Sport magazine named Hornung the most outstanding player in the 1961 championship game, which led to a tax dispute between Hornung and the Internal Revenue Service that cemented the tax status of awards to athletes. Hornung was awarded a 1962 Chevrolet Corvette, but the car's fair market value was not included on his tax returns for either 1961 or 1962.  The dispute went to the United States Tax Court in the case of Hornung v. Commissioner. The court determined that because it would have been impossible for Hornung to take possession of the Corvette in 1961 – the game was played on December 31 in Green Bay and the car was in a closed dealership in New York – the car should have been included in income in 1962.  More importantly for the athletic community, the court also determined that awards for achievement in the field of athletics do not fall under the exceptions provided under section 74(b) of the Internal Revenue Code.  From this point on, it became impossible for athletes to exclude any awards they are given for athletics from their gross incomes.

Hornung's penchant for high-living proved disastrous when, in 1963, a major scandal erupted and Hornung and another of the league's top stars, defensive tackle Alex Karras of the Detroit Lions, were suspended from football indefinitely in April 1963 by commissioner Pete Rozelle for betting on NFL games and associating with undesirable persons. Forthright in admitting to his mistake, Hornung's image went relatively untarnished, and in 1964 his suspension, and Karras's, were re-evaluated by the league and both were reinstated in March.

In a September 2006 interview with Bob Costas, Hornung stated that it was his belief that it was Lombardi's constant lobbying of Rozelle that got him reinstated for the 1964 NFL season.  In exchange for Lombardi's efforts, Hornung agreed not to have anything to do with gambling, to stay out of Las Vegas and to even forgo attending the Kentucky Derby which he had done annually.

— Record excerpts —
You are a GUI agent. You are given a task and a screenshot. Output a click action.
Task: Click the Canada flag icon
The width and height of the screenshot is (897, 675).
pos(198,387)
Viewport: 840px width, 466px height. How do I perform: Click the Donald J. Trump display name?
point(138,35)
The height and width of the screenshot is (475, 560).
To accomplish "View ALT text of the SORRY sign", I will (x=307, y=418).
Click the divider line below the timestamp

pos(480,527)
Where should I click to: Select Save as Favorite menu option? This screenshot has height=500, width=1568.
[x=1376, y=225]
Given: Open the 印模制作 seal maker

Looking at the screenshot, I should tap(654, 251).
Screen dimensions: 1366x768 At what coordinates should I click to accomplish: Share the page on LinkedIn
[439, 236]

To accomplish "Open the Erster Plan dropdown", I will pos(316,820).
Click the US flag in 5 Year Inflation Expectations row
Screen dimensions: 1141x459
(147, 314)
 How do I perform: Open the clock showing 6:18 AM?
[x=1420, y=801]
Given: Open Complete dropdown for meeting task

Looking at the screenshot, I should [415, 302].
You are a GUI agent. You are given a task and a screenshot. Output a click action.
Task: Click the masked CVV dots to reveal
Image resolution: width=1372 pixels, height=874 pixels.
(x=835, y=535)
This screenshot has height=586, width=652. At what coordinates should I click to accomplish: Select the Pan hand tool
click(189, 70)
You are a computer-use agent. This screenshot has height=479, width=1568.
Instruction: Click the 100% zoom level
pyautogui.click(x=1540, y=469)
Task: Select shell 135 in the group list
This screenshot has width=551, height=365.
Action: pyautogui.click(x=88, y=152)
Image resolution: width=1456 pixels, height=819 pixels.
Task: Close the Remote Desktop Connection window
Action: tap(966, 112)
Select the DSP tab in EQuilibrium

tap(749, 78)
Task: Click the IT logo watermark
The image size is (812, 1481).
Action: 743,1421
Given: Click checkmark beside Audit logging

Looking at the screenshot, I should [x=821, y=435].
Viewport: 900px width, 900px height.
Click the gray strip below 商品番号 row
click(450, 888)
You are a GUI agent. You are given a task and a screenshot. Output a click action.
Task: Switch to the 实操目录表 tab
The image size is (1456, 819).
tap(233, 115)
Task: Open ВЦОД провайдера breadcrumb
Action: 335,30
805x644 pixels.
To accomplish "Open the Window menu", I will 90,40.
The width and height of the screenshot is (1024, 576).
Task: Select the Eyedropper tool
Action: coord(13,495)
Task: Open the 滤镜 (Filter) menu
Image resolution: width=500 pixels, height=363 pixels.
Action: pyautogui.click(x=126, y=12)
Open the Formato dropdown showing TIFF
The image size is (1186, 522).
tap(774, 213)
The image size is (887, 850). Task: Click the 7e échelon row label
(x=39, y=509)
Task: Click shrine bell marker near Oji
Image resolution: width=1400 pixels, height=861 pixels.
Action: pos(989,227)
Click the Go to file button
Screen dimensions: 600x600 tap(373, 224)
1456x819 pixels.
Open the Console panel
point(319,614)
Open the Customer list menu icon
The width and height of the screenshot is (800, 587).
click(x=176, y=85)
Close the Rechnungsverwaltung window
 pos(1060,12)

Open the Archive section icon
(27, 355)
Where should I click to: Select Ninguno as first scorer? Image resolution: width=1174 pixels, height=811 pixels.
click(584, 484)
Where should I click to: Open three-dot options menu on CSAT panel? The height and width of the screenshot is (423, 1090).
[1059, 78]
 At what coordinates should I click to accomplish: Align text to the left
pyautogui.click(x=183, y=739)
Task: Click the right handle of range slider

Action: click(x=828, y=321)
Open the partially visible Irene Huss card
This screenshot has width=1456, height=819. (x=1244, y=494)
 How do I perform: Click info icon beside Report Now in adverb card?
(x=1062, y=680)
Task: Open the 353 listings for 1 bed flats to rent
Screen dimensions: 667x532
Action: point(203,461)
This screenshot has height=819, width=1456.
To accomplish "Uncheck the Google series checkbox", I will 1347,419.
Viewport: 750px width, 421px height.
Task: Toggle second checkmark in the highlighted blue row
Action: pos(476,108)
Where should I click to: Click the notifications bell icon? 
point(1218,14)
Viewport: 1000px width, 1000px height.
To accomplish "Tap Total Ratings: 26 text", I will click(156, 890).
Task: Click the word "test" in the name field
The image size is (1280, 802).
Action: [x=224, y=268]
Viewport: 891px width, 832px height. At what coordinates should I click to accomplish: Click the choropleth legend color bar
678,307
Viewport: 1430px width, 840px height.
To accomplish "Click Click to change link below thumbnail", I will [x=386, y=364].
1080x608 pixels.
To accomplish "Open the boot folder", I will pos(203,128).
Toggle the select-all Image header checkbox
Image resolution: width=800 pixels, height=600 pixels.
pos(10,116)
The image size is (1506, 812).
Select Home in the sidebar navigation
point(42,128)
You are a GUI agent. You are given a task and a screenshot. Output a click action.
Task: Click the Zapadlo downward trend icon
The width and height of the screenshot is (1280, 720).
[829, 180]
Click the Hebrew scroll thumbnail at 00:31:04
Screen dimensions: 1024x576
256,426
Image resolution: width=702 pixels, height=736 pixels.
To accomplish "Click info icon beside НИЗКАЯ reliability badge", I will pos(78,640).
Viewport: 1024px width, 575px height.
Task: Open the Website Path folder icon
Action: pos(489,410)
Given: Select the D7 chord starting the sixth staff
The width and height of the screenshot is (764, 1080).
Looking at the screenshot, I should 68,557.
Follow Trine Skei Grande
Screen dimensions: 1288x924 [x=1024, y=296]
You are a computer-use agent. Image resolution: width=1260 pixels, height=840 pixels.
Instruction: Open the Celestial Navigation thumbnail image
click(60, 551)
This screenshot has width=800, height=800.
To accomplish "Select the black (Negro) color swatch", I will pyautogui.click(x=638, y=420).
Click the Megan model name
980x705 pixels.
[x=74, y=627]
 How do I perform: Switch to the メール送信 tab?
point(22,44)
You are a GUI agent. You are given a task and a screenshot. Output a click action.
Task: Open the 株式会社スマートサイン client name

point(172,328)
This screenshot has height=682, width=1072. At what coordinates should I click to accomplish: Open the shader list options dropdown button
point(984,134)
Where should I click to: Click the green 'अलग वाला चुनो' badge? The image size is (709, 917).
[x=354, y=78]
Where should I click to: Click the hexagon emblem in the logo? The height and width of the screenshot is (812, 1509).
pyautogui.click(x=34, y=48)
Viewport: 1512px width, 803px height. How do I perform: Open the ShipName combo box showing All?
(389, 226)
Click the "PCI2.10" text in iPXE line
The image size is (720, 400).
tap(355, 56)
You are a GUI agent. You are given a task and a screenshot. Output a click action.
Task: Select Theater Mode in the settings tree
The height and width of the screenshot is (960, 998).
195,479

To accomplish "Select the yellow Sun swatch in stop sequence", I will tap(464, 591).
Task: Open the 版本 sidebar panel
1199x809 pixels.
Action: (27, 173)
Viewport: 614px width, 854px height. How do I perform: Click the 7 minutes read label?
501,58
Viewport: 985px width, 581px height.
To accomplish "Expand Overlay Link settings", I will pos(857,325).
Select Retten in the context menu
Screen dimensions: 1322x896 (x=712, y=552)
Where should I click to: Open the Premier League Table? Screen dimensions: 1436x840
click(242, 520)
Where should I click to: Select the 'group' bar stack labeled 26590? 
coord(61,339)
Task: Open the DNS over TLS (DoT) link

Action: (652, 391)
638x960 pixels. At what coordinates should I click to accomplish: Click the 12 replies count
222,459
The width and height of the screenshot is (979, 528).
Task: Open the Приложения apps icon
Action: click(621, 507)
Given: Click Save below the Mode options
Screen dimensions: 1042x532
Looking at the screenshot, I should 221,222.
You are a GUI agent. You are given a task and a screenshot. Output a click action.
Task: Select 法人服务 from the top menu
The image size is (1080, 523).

— What to do —
Carry on the Hornung passage from its last sentence. The lines have nothing to do with the Hornung passage.

— Final answer —
Hornung was employed as a color analyst on Minnesota Vikings radio broadcasts from 1970 to 1974, as well as TVS WFL telecasts in 1974, CBS NFL telecasts from 1975 to 1979, and ABC Radio USFL broadcasts from 1983 to 1985. He also worked as a sideline reporter for CBS' coverage of Super Bowl XII. Hornung did college play-by-play for TigerVision, LSU's pay-per-view broadcasts in 1982 with ex-Green Bay Packers teammate Jim Taylor. Hornung also performed color commentary for games on College Football on TBS in the early 1980s.

Upon Rozelle's retirement in 1989, Hornung wrote him a letter crediting him with promoting the NFL's rise and for having been "the best commissioner of any [sports league]."

During a radio interview on March 30, 2004, Hornung, speaking about the recent lack of football success at Notre Dame, said, "We can't stay as strict as we are as far as the academic structure is concerned because we've got to get the black athletes. We must get the black athletes if we're going to compete." The response was immediate.  The University replied, "We strongly disagree with the thesis of his remarks. They are generally insensitive and specifically insulting to our past and current African-American student-athletes." Famed former Notre Dame head coach Ara Parseghian also disagreed with Hornung, saying that Notre Dame did not lower admission standards for him. Hornung said that he was not differentiating between races.  "We need better ball players, black and white, at Notre Dame."

Hornung’s lifetime dream was to have a horse compete in the Kentucky Derby. He had a horse on the 2013 Road to the Kentucky Derby by the name of Titletown Five, trained by friend and hall of fame trainer D. Wayne Lukas. Although the horse did not earn enough points to gain entry to the race, the horse was entered in the 2013 Preakness Stakes, finishing last.

Hornung died from dementia on November 13, 2020, at the age of 84, in Louisville, Kentucky. Dementia he felt was caused by multiple concussions. He was survived by his wife of 41 years, Angela (Cervilli) Hornung.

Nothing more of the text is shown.